Por CHICO ALENCAR*
Perfil do intelectual e economista, vítima da Covid-19
Bem jovem, eu “fugia” da Faculdade de História para assistir aulas do instigante Carlos Lessa, na Economia da UFF. Ele, que repetia sempre que a economia era “uma ciência triste”, não escondia sua alegria de viver e de curtir seus prazeres, em sons e sabores. Nada de humano lhe era estranho.
Homem do conhecimento, da ciência, era também da vida cotidiana, curioso com o comum do povo. Um batuta da Academia fascinado pelo batuque dos morros. Pensando grande e brigando por projetos de redenção do Brasil e de caminhos para o mundo, Lessa sabia como poucos valorizar seu espaço vivido e sua amada cidade, o Rio.
Devorei as 478 páginas de seu extraordinário O Rio de todos os Brasis (Record). Leitura obrigatória, aliás, para quem vier a postular dirigir o Rio a partir do próximo ano, no Executivo ou no Legislativo.
Carlos Lessa amava sua cidade, que via como retrato das mazelas e belezas do Brasil.
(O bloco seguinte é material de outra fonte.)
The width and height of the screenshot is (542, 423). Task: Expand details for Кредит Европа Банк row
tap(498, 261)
Como amava seus amig@s e, em especial, sua companheira “do Rio da vida”, Martha, e seus filh@s, Thereza, Rodrigo e Pedro, cariocas, herdeiros dos grandes valores do querido pai. A eles meu abraço fraterno e solidário nessa hora triste.
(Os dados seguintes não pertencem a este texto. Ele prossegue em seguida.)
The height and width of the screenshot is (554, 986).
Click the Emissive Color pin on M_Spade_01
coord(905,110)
Rodrigo Lessa, compositor, disse que seu pai “foi embora num momento em que o Brasil está destroçado”. Dor imensa pela perda. Tristeza também pela asfixia da dignidade, da soberania, da cultura popular, da educação, do desenvolvimento com justiça social: tudo pelo que Lessa batalhou durante toda sua fecunda vida.
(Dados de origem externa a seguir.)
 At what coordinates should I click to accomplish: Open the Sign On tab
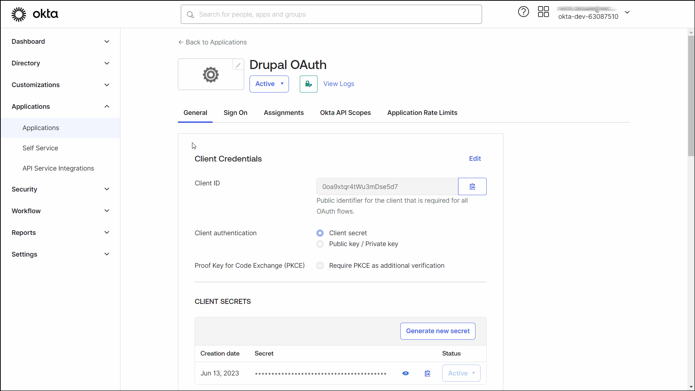click(x=235, y=113)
Carlos Lessa, o que não tinha medo da polêmica nem da política, presidente do BNDES, reitor da UFRJ, é mais um grande que se vai nesse tempo sombrio no qual avultam as mediocridades. Democrata e nacionalista radical, sonhando com um Brasil do “vir a ser”, não suportou a atual desgraça federal!
É preciso esculpir em nossos corações a constatação-profecia-desejo de Lessa, o apaixonado indomável: “talvez a relação intensa com a rua seja o denominador comum, decantada pelo tempo, do ser carioca. Nas ruas do Rio, o escravo, circulando e sobrevivendo, foi menos escravo; nela, o migrante prospectou seu espaço de possibilidades; na rua a festa religiosa-profana foi o momento de máximo lazer. (…) O carioca não tem medo da multidão, tem medo, sim, da praça vazia”.
Carlos Lessa nos deixa em meio ao paradoxo: só as ruas da cidadania ativa, consciente e organizada barrarão a escalada neofascista que ele odiava. Mas só nos protegendo, recolhidos, ultrapassaremos esse tempo da aguda pandemia que também o vitimou.
Lessa partiu no Dia Mundial do Meio Ambiente: ele que propagou, como poucos, a compreensão do ambiente inteiro e o amor pulsante por tudo o que vive.
Carlos Lessa descansa em paz no colo cósmico do Todo Poderoso Amor. Foi luz, continua a irradiar sua energia! Gratidão, professor!
*Chico Alencar é professor da UFRJ, escritor e ex-deputado federal (PSOL/RJ).